Bis er sich über den Tresen beugt und mit ernster Robert de Niro Stimme verkündet: "Por los Argentinios, Football es TODO!" (wörtlich:" für die Argentinier, Fußball ist ALLES!") und mit Schmerz in den Augen erzählt er uns von der argentinischen Niederlage gegen die Deutschen im Endspiel der 1990er WM in Rom. Den deutschen Andi BreHme, der den entscheidenden Elfmeter verwandelte, mag hier natürlich keiner, aber dem mexikanischen Finalschiedsrichter Edgar Codesal "der den Deutschen den Elfer geschenkt hat", haben sie bis heute nicht verziehen. Wir kontern mit unserer Cordoba-Geschichte (aus dem Jahr 1978!!) und wie wir Österreicher damals die Deutschen betonierten, und weshalb jeder Österreicher, wenn er schon mal nach Argentinien kommt, nach Cordoba pilgern muß, um in diesem legendären Stadion einen Kranz niederzulegen. Jetzt kann Oskar auch wieder lachen.



Aber in Mendoza sind wir nicht nur um Land und Leute kennen zu lernen, sondern vor Allem um ihre weltbekannten Weine zu verkosten. Schließlich kommen dreiviertel des argentinischen Weins aus dieser Provinz. Wir stellen uns die Gegend mit Weinkellern ähnlich wie unsere Südsteiermark vor, und hoffen, dabei nicht zu viel zu erwarten. Nur, wie erkundet man diesen Teil am Besten? Die Idee, Tagesausflüge aufs Land mit Weinverkostungen zu machen und dann mit dem Bus am späten Nachmittag wieder zurück in die Stadt zu pendeln, gefällt uns nicht. Ein Auto zu mieten verwerfen wir auch nach der 4. Preisanfrage und entscheiden uns für die dritte und beste Möglichkeit. Mit den "Öffis" fahren wir nach Maipu, in der Umgebung von Mendoza, und mieten uns dort (für nur umgerechnet insgesamt EUR 15 ) zwei Fahrräder für zwei ganze Tage.
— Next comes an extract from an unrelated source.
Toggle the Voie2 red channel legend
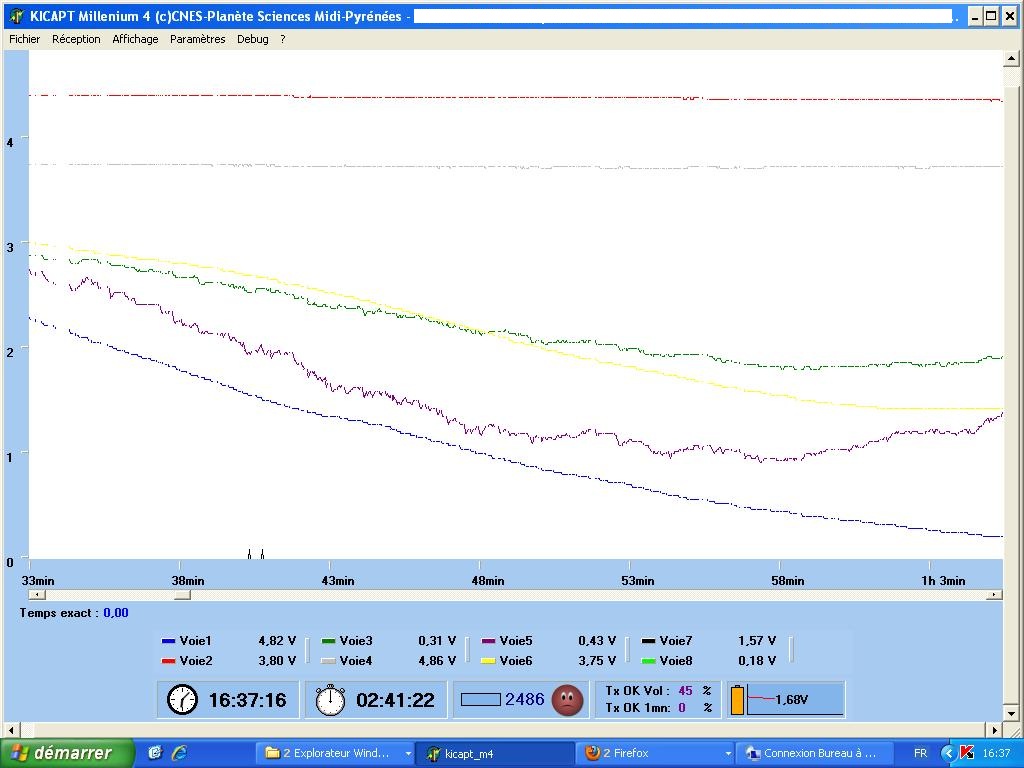The height and width of the screenshot is (768, 1024). [x=195, y=661]
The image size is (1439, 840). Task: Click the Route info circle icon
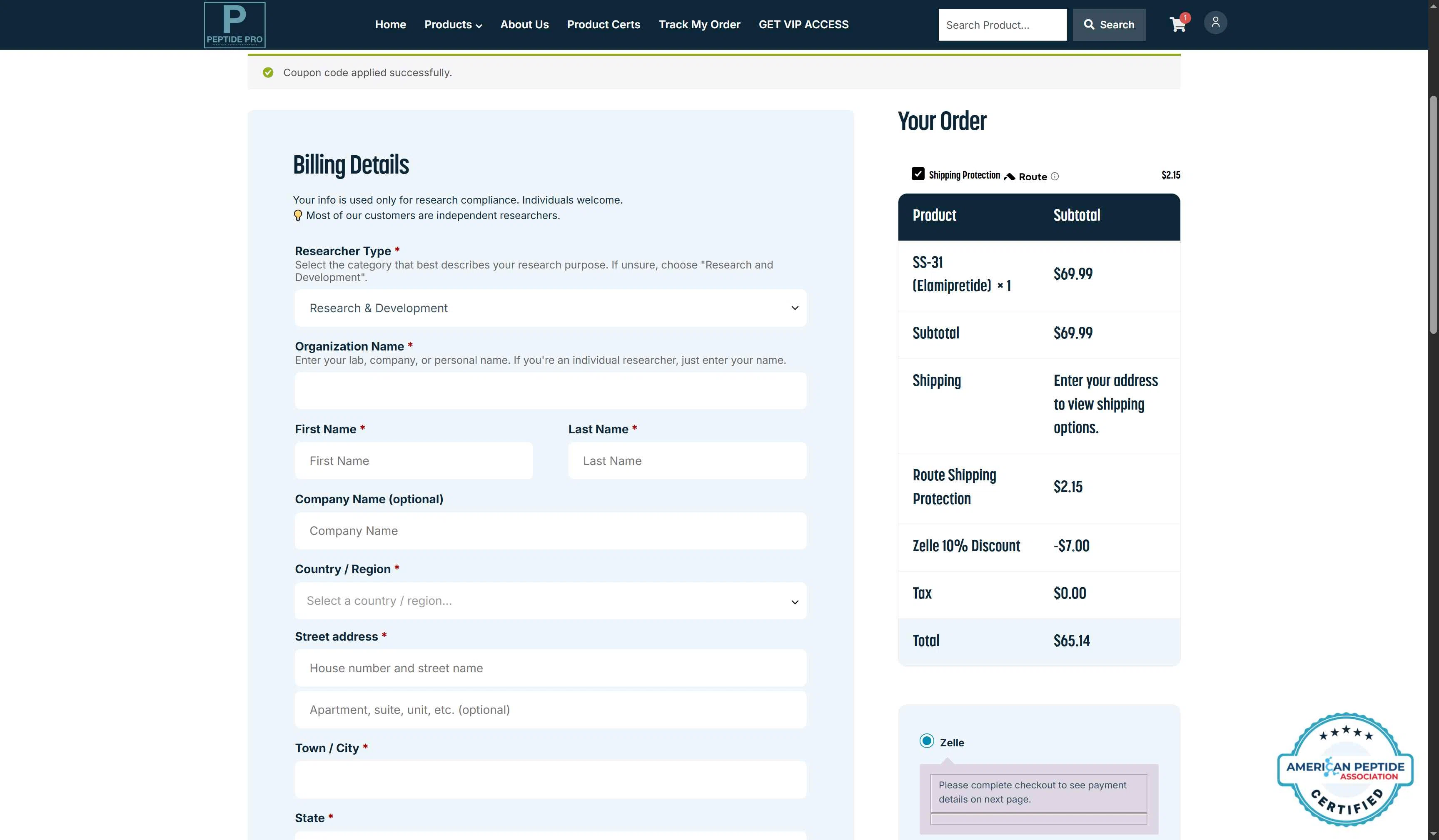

So genießen wir radelnd unsere letzten Tage in Argentinien und den würdigen und gemütlichen Ausklang unserer insgesamt 10-wöchigen Südamerikareise.







wen d'Jausn stimmt...
Bei einer äußerst liebenswürdigen Familie können wir uns ein Apartment für zwei Nächte mieten, mitten zwischen Weinreben und Olivenbäumen. Radelnd schleichen wir auf einsamen Wegen von einem Weinbauern zum nächsten, genießen in der warmen Spätherbstsonne bei ausgezeichneter Küche vorzüglichen Wein.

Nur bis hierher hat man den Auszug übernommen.